Cardinal Antonelli’s notes reveal a great man of faith, and of the Church struggling to come to terms with some of the inner currents which influenced the work involving the Consilium. What he wrote in these diaries reveals quite candidly his feelings of joy as well as of sorrow, and at times of fear, at the way things were being made to move along; the attitudes of some of the key players; and the sense of adventurism that had characterized some of the changes that had been introduced.
The book is well done. Indeed, it has also been quoted by Cardinal Joseph Ratzinger himself in an article he wrote in the well-known liturgical review La Maison-Dieu, entitled “Réponse du Cardinal Ratzinger au Père Gy” (La Maison-Dieu, 230, 2002/2, p. 116).
[Note: An English translation of Cardinal Ratzinger’s response appeared in Antiphon, Vol. 11, pp. 97-102 — online:
Above all it is a timely study which would help us to see another side of the otherwise over-euphoric presentations of the post-conciliar liturgical reform by other contemporary authors.

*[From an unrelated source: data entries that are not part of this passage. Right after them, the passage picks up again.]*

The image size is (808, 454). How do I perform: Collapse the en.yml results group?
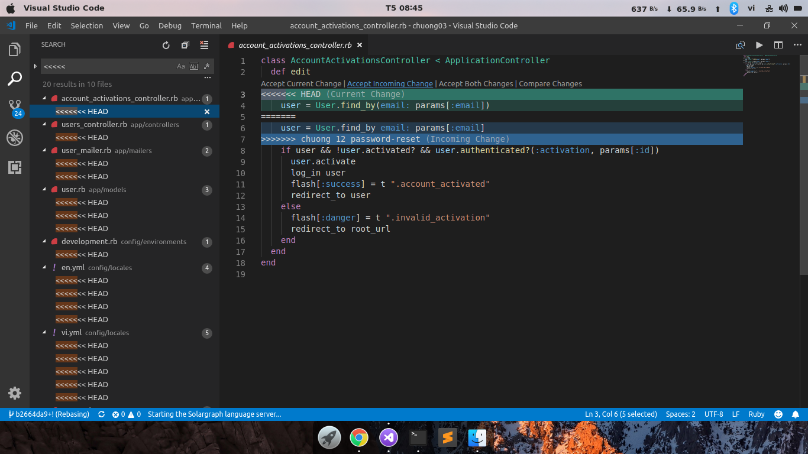point(45,268)
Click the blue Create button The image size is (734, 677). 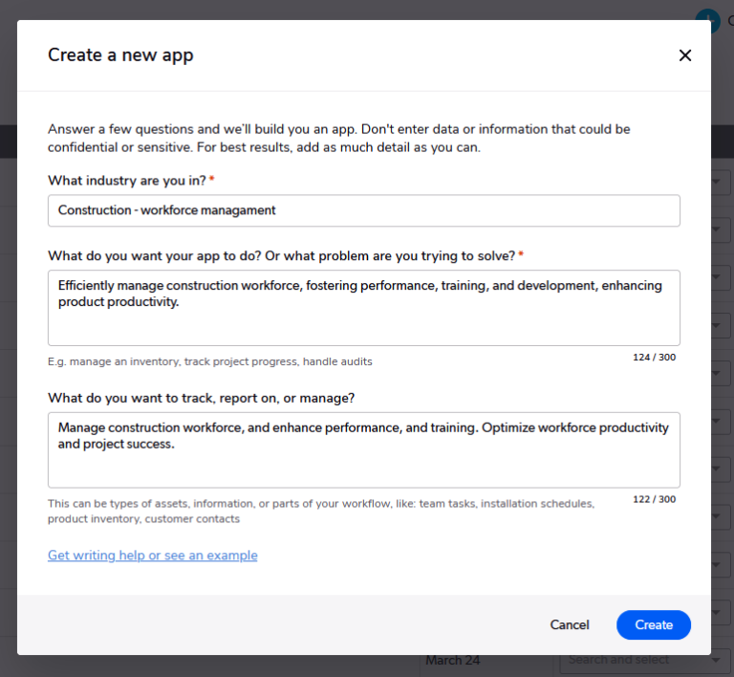654,624
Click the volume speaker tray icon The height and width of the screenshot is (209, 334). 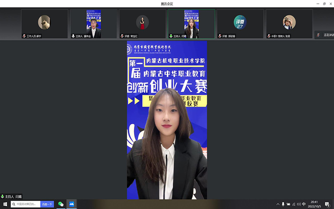click(x=299, y=204)
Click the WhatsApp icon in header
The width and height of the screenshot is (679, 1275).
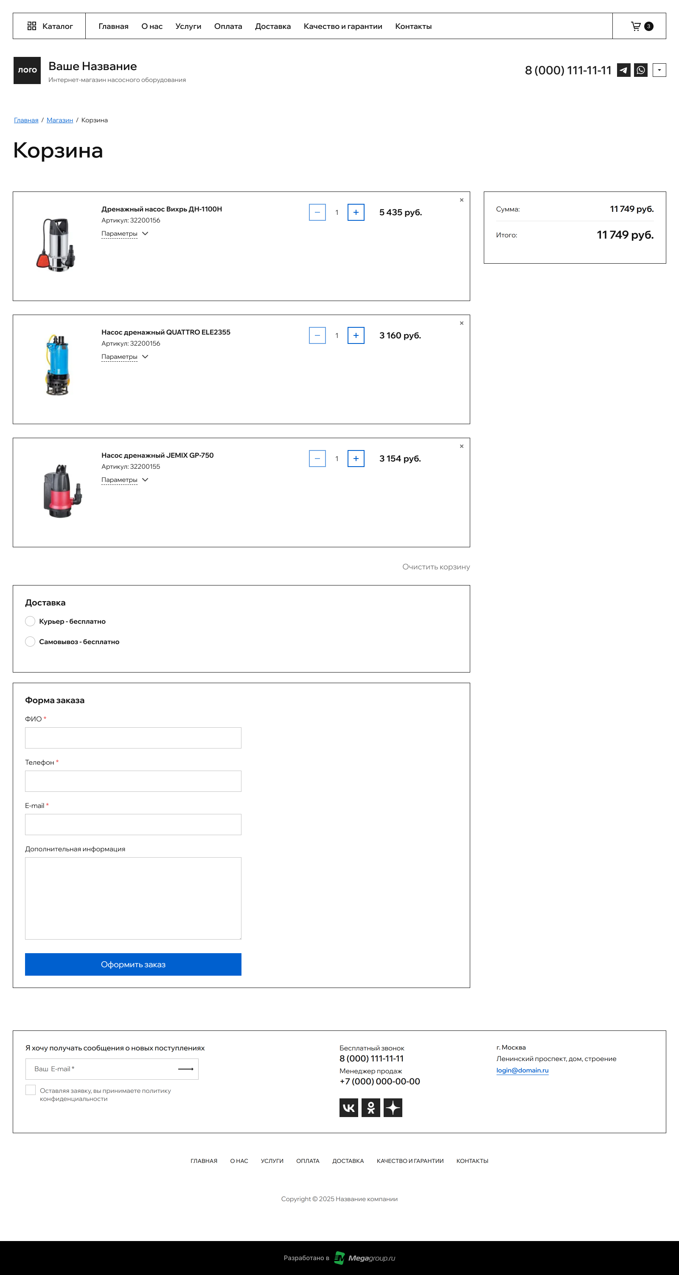[x=641, y=70]
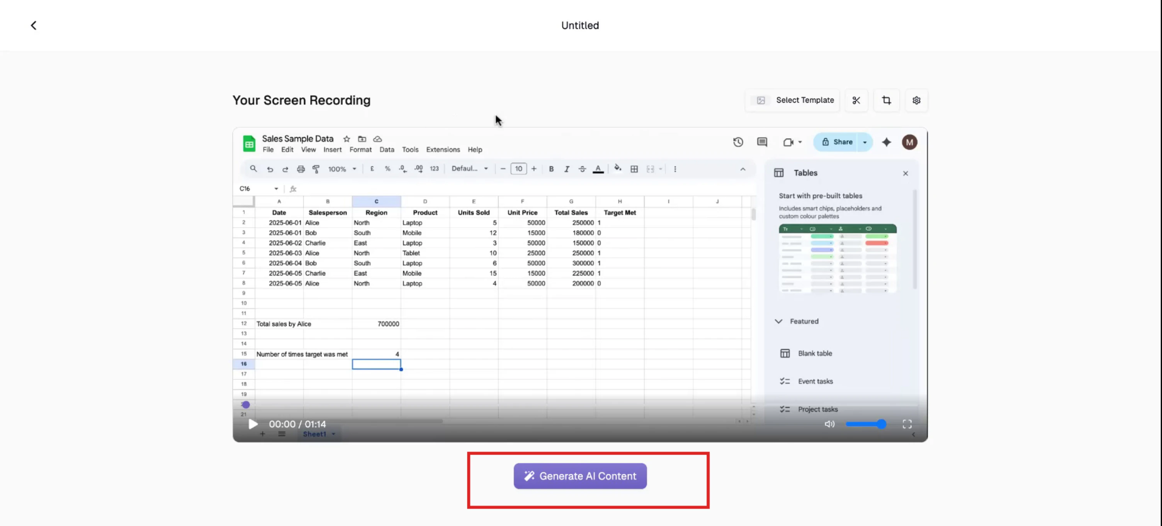Select the Blank table option
This screenshot has height=526, width=1162.
815,353
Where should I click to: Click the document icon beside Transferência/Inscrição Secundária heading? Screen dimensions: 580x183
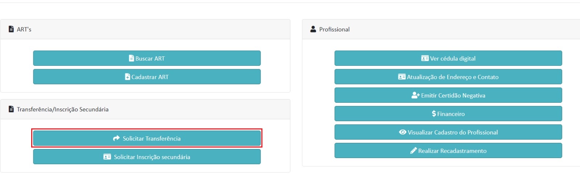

The publication in English of this interesting study will, I am sure, contribute greatly to the ongoing debate on the post-conciliar liturgical reforms. What is most clear to any reader of this study is that, as Cardinal Joseph Ratzinger stated, “the true time of Vatican II has not yet come” (The Ratzinger Report, Ignatius Press, San Francisco 1985 p. 40). The reform has to go on.
The immediate need seems to be that of a reform of the reformed Missal of 1969, for, quite a number of changes originating within the post-conciliar reform seem to have been introduced somewhat hastily and unreflectively, as Cardinal Antonelli himself repeatedly stated. One needs to correct the direction so that changes are indeed made to fall in line with Sacrosanctum Concilium itself — and it must indeed go even further, keeping along with the spirit of our own times. And what urges such changes is not merely a desire to correct past mistakes but much more the need to be true to what liturgy in fact is and means to us, and what the Council itself defined it to be. For, indeed, as Cardinal Ratzinger stated: “the question of liturgy is not peripheral: the Council itself reminded us that we are dealing here with the very core of Christian faith” (ibid. p. 120).
What we need today is to not only engage ourselves in an honest appraisal of what happened but also to take bold and courageous decisions in moving the process along. We need to identify and correct the erroneous orientations and decisions made, appreciate the liturgical tradition of the past courageously, and insure that the Church is made to re-discover the true roots of its spiritual wealth and grandeur even if that means reforming the reform itself, thereby insuring, as Pope Benedict wrote in his 2007 post-synodal Apostolic Exhortation, Sacramentum Caritatis (35), that the liturgy truly becomes the “sublime expression of God’s glory and, in a certain sense, a glimpse of heaven on Earth”.